Funding The Agincourt Health and socio-Demographic Surveillance System is supported by the Wellcome Trust (058893/Z/99/A; 069683/Z/02/Z; 085477/Z/08/Z; 085477/B/08/Z), the University of the Witwatersrand and Medical Research Council, South Africa. HPTN 068 was supported by Award Numbers UM1 AI068619 (HPTN Leadership and Operations Center), UM1AI068617 (HPTN Statistical and Data Management Center) and UM1AI068613 (HPTN Laboratory Center) from the National Institute of Allergy and Infectious Diseases, the National Institute of Mental Health and the National Institute on Drug Abuse of the National Institutes of Health. This work was also supported by NIMH (R01MH087118) and the Carolina Population Center and its NIH Center grant (P2C HD050924).

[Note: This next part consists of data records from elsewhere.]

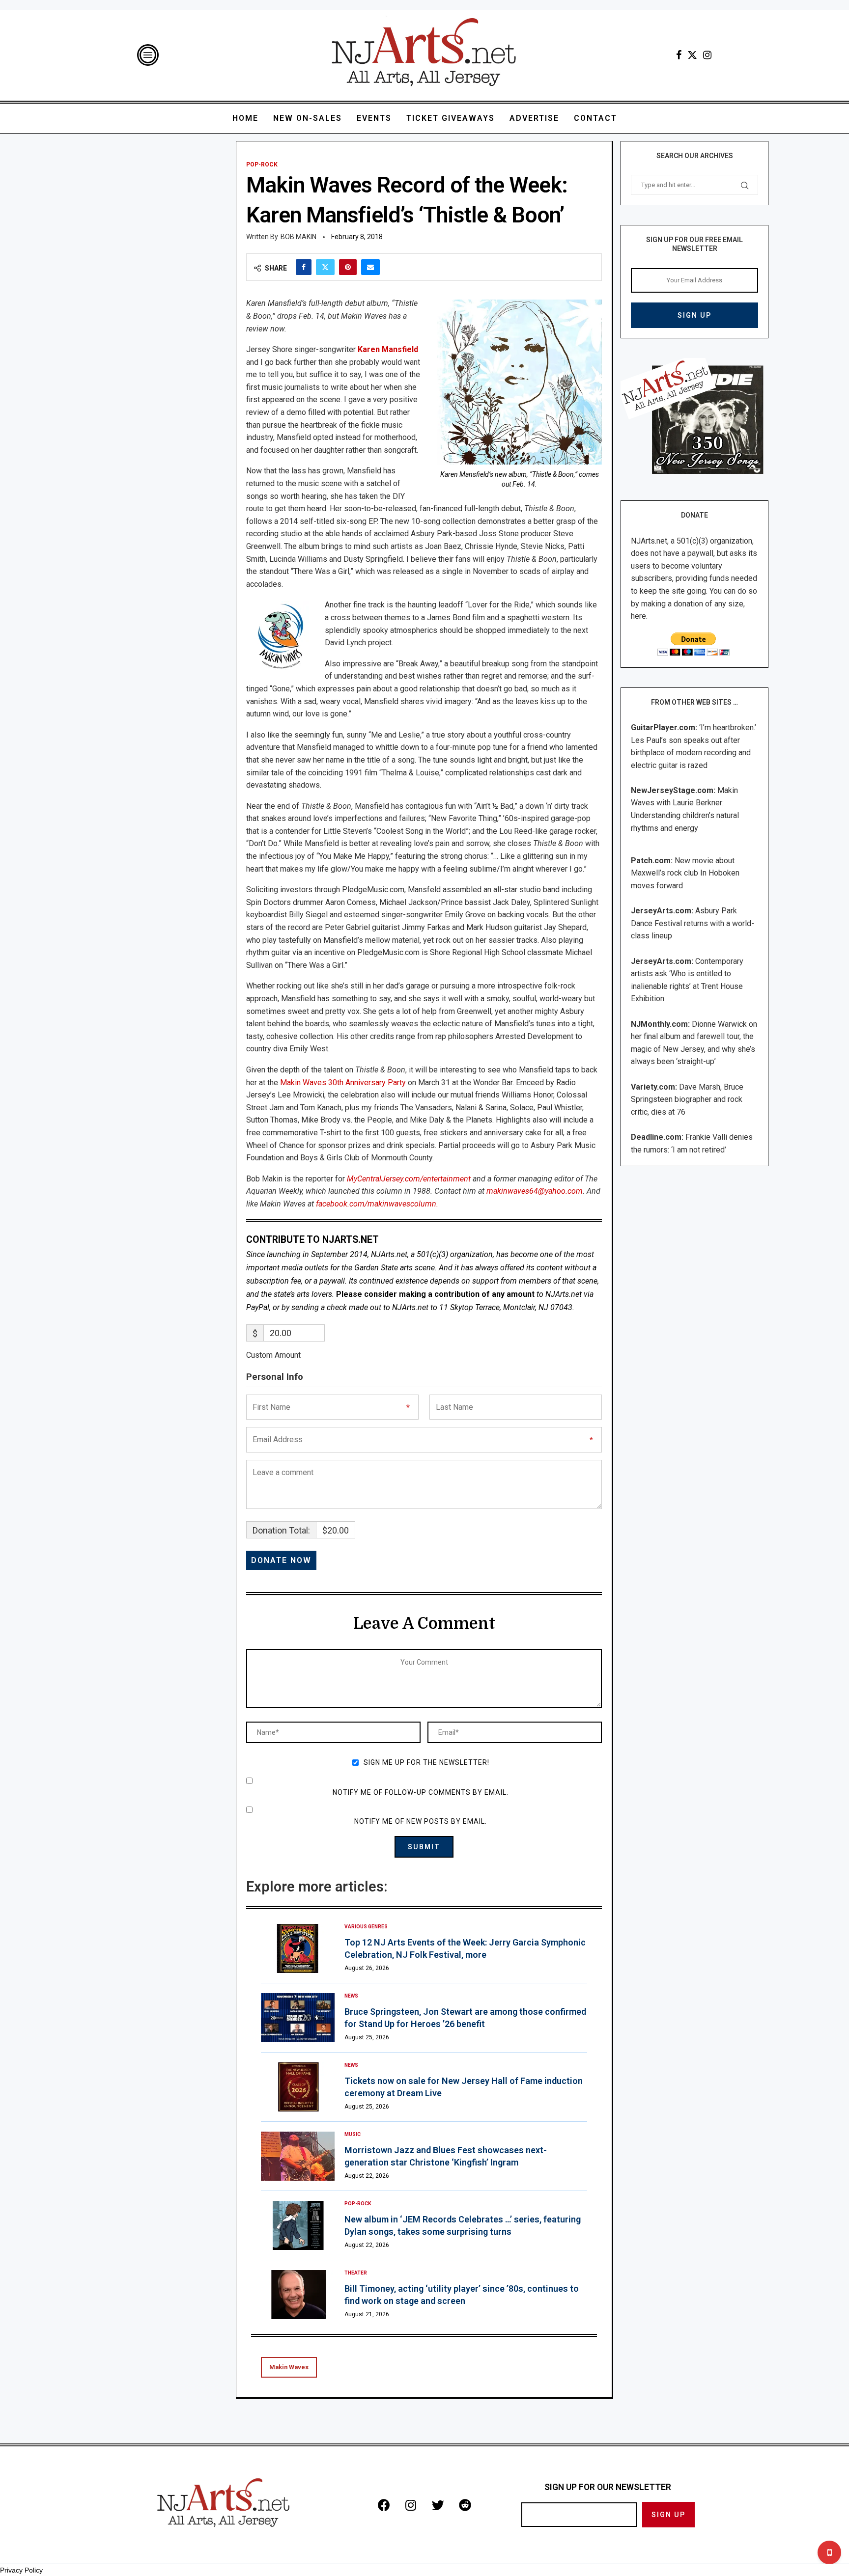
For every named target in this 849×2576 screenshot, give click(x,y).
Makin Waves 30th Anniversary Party (343, 1082)
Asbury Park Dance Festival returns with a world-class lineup (692, 923)
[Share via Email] (370, 267)
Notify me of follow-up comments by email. (421, 1792)
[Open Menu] (148, 55)
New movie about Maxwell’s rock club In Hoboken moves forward (685, 873)
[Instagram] (707, 55)
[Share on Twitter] (325, 267)
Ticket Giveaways (450, 118)
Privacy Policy (21, 2570)
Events (374, 118)
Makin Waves (289, 2367)
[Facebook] (679, 55)
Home (245, 118)
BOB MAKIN (298, 237)
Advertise (534, 118)
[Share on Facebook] (303, 267)
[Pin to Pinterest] (348, 267)
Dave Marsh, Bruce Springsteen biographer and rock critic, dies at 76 (687, 1099)
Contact (595, 118)
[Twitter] (692, 55)
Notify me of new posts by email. (420, 1821)
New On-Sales (307, 118)
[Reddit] (465, 2505)
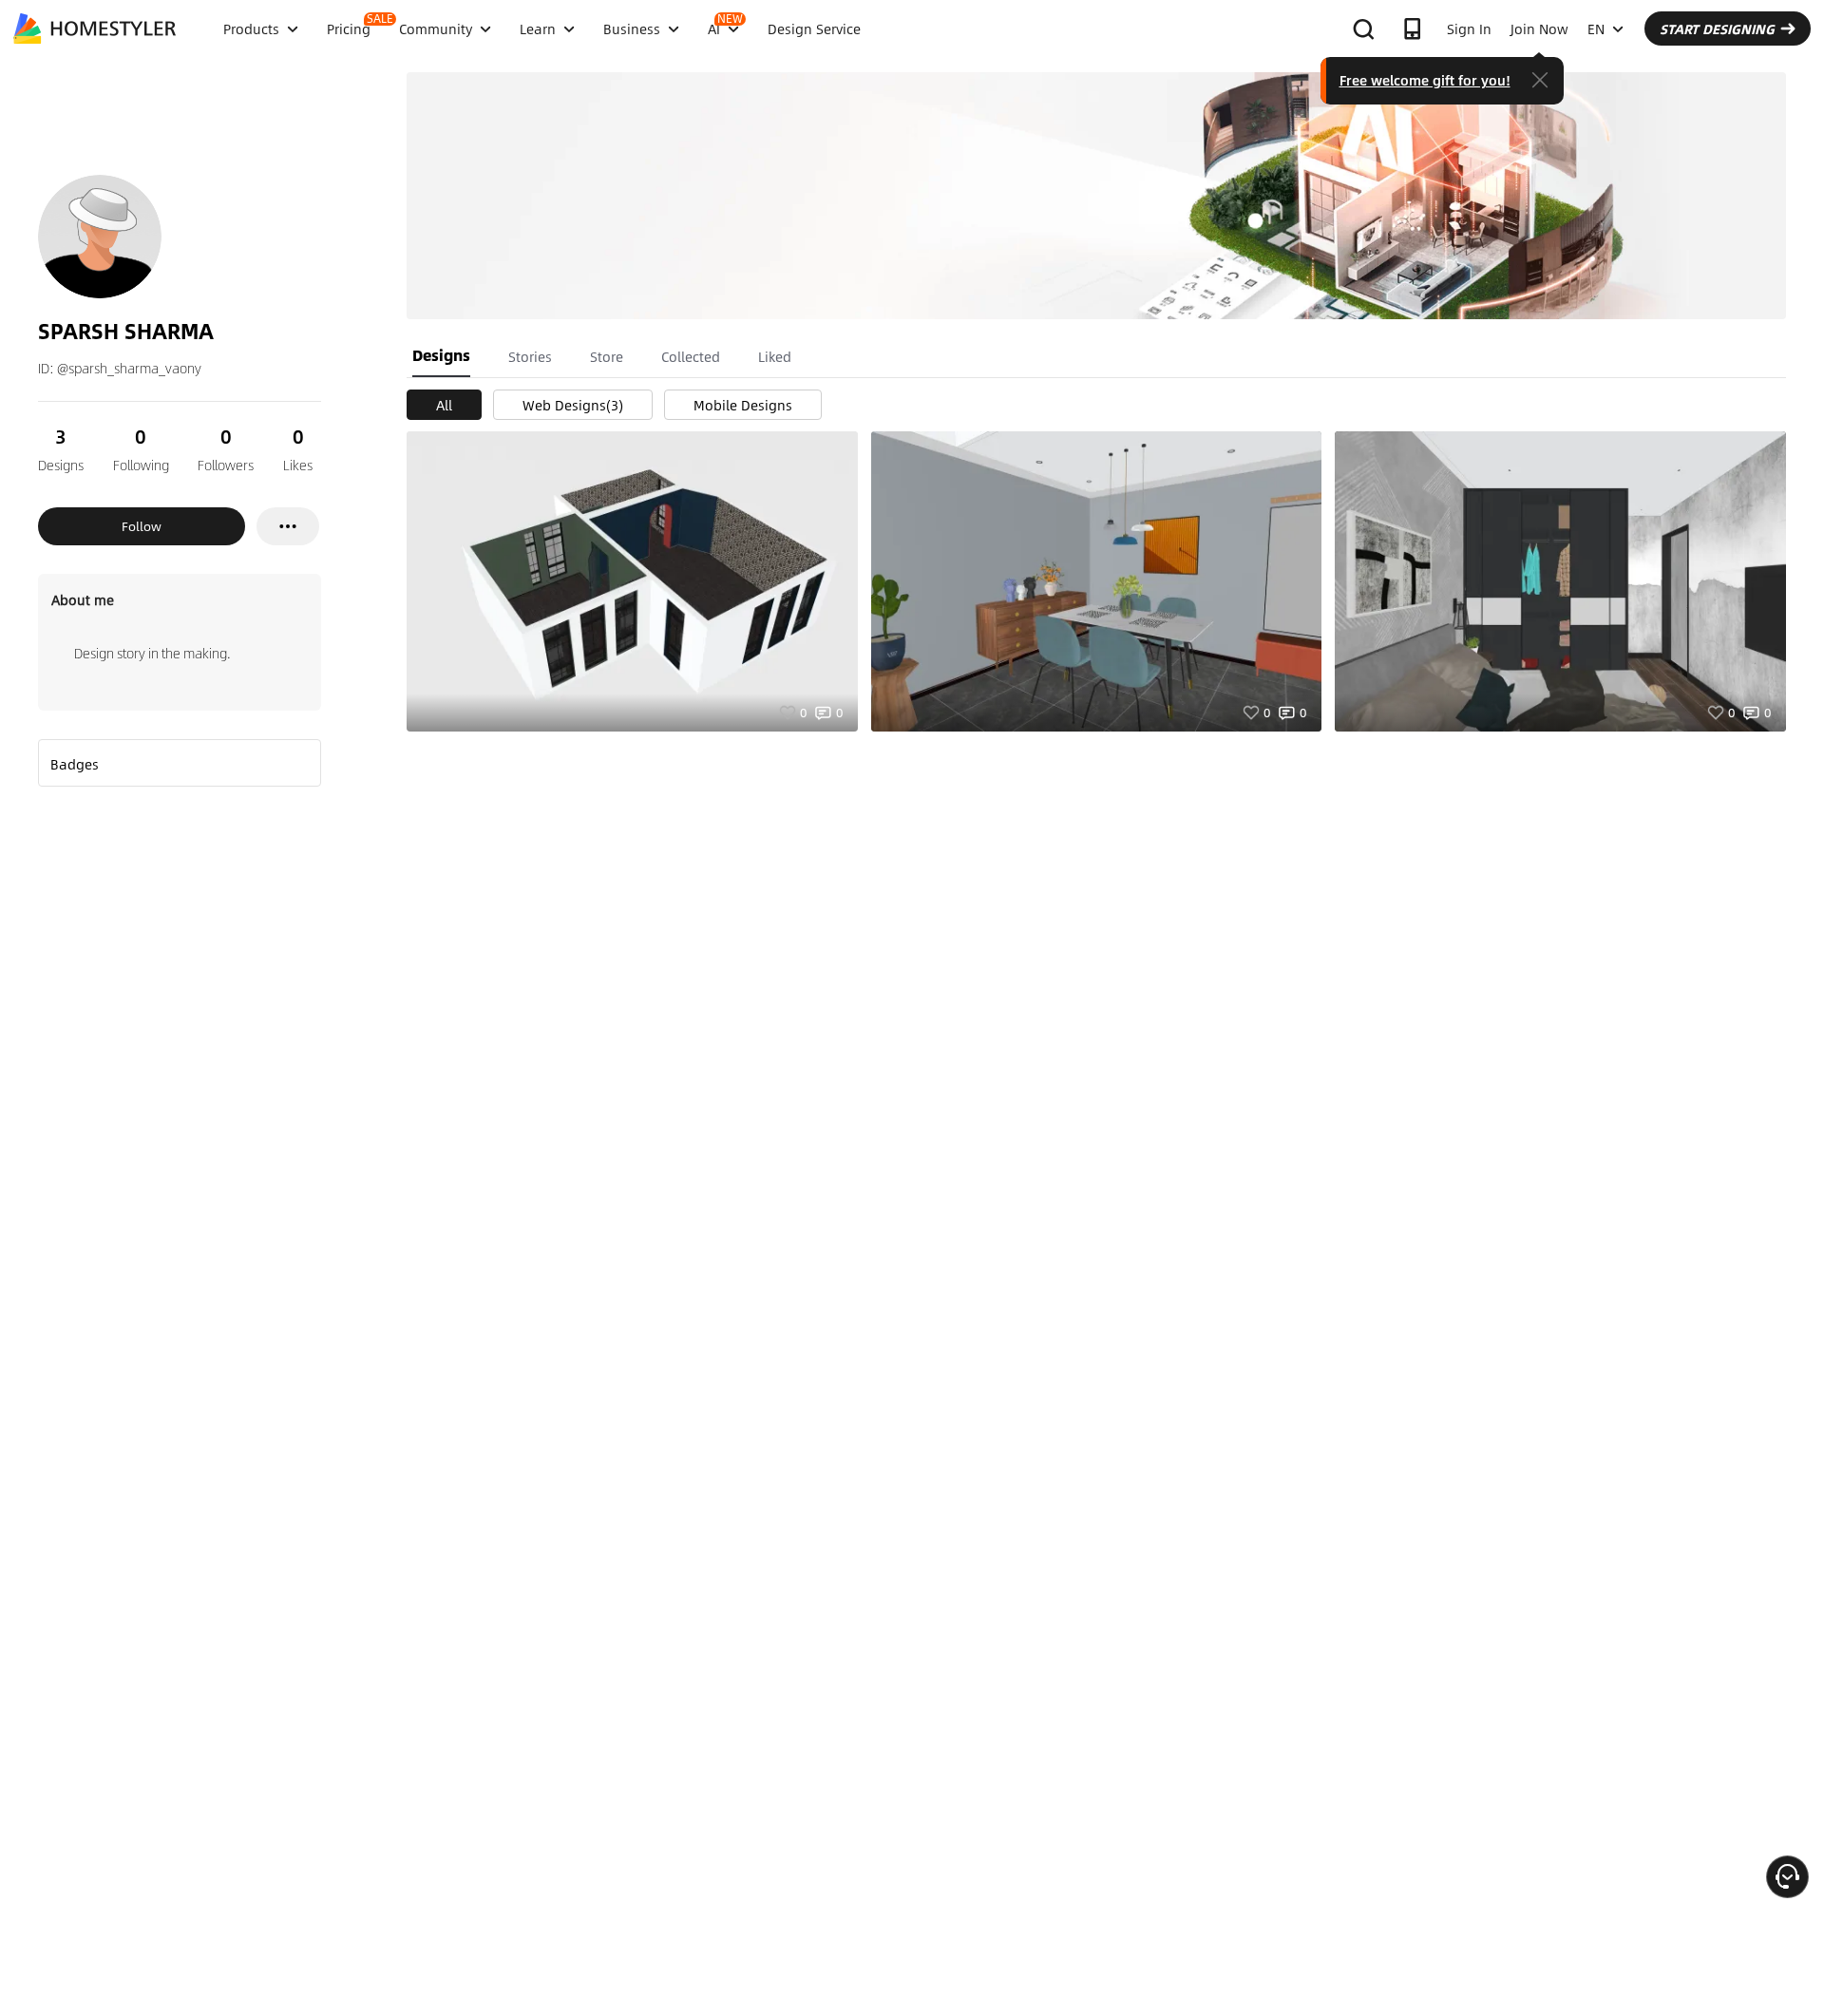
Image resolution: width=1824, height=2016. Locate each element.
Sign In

Disclaimer The content is solely the responsibility of the authors and does not necessarily represent the official views of the National Institutes of Health.
Competing interests None declared.
Ethics approval Ethical approval was obtained from the University of the Witwatersrand’s Human Research Ethics Committee (updated #M110138; original #M960720) and the Mpumalanga Province Health Research Committee. Ethical approvals for HPTN 068 were provided by the Office of Human Research Ethics at the University of North Carolina-Chapel Hill (#10–1868), the University of the Witwatersrand’s Human Research Ethics Committee (#101012), and the Mpumalanga Province Health Research Committee. Ethical approval for this analysis was provided by the Indiana University Office of Research Compliance (#1608116129).
Provenance and peer review Not commissioned; externally peer reviewed.